Antonio a non seulement apporté des contributions fondamentales à ce qui allait devenir le phénomène de Lole et Manuelmais serait un témoin exceptionnel de la révolution que de nouveaux noms comme Pata Negra, le groupe des frères Amador, au sein duquel il jouait de la batterie et de la basse, et était un compositeur actif pour des œuvres telles que Blues de la frontière (1987), Jambe noire, le direct (1989) et Inspiration et folie (1990). Parmi ses autres collaborations fructueuses, on peut citer celles qu'il a menées avec Venin de KikoManuel Molina ou Alba Molina.

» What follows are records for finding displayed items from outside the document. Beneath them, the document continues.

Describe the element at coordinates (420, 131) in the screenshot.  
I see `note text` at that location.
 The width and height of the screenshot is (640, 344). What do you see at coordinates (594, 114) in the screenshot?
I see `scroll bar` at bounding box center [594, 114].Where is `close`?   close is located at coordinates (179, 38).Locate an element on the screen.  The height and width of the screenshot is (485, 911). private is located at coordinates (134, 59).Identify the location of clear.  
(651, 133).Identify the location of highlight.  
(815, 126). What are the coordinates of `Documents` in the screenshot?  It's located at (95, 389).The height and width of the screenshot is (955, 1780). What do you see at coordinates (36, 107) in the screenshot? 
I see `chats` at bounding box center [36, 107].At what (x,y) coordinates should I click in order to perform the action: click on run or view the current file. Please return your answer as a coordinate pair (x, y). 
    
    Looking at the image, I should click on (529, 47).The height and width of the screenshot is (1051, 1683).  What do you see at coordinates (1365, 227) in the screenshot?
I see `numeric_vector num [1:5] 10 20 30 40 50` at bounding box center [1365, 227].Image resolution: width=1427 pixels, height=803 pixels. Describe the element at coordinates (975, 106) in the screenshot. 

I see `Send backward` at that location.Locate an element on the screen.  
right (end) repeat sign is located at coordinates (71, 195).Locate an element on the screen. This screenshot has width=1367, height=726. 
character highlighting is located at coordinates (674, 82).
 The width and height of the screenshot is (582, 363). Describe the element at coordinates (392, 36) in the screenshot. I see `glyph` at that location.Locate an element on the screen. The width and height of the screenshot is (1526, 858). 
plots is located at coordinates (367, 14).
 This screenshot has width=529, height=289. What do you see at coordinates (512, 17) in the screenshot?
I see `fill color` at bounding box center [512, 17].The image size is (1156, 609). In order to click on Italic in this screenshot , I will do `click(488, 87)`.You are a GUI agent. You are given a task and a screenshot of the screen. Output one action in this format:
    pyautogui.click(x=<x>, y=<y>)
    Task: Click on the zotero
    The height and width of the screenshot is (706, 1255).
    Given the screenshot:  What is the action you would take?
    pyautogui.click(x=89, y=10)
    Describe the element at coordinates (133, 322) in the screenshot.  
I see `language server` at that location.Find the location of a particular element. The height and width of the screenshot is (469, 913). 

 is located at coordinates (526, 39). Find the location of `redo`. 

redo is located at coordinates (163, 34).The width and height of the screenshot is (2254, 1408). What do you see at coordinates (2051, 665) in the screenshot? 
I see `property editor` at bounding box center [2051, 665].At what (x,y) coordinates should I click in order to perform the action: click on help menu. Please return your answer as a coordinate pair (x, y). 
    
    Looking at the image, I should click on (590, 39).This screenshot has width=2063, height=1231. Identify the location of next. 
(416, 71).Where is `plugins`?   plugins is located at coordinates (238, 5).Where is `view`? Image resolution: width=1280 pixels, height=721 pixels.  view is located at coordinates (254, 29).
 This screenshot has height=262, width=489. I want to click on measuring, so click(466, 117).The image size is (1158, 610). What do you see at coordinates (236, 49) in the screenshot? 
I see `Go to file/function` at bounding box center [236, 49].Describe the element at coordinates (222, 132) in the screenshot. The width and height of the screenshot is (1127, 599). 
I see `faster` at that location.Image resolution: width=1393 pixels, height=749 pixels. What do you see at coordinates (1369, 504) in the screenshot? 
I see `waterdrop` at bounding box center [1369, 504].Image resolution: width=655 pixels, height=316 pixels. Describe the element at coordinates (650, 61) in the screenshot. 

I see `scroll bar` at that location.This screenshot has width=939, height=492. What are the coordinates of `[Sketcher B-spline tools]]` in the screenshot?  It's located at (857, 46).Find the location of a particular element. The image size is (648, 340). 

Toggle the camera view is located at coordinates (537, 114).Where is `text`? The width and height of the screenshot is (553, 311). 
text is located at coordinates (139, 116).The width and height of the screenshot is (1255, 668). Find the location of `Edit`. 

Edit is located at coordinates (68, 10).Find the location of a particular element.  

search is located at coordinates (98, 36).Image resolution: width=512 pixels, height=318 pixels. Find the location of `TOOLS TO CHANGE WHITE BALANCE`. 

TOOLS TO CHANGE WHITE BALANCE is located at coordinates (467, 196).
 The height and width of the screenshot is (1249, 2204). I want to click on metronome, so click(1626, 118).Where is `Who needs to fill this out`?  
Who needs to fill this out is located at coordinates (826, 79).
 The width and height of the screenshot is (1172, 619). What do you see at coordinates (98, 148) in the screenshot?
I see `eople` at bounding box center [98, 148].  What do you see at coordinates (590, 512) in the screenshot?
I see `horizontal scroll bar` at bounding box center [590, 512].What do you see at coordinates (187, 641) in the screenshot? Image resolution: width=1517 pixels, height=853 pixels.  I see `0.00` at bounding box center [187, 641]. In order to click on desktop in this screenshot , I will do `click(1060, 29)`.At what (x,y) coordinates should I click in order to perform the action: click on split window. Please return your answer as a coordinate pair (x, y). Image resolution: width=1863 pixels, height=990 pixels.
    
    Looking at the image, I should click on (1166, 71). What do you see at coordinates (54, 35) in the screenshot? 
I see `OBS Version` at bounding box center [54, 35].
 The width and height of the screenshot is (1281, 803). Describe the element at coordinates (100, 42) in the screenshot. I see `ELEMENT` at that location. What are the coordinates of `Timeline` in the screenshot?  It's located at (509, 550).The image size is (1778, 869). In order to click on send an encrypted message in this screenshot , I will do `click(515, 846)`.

Son jeune âge lui a permis de tisser des liens entre les générations et d'embrasser une grande partie de la scène musicale contemporaine sévillane. Sa formation de musicien, alliée à de solides connaissances en théorie musicale, son perfectionnisme et son insatiable curiosité ont favorisé une longue carrière solo qu'il a poursuivie jusqu'à la fin ; il s'est même produit lors d'un concert hommage à son collègue le vendredi 2 janvier. Pedro García MauricioCes derniers temps, il prenait aussi grand soin de lui, et chaque jour il se levait à sept heures du matin pour faire une longue marche de chez lui jusqu'au centre de Séville et retour. En ce matin froid, à la veille de l'Épiphanie, leurs pas et leurs instruments se sont tus, laissant derrière eux un silence immense, un vide immense.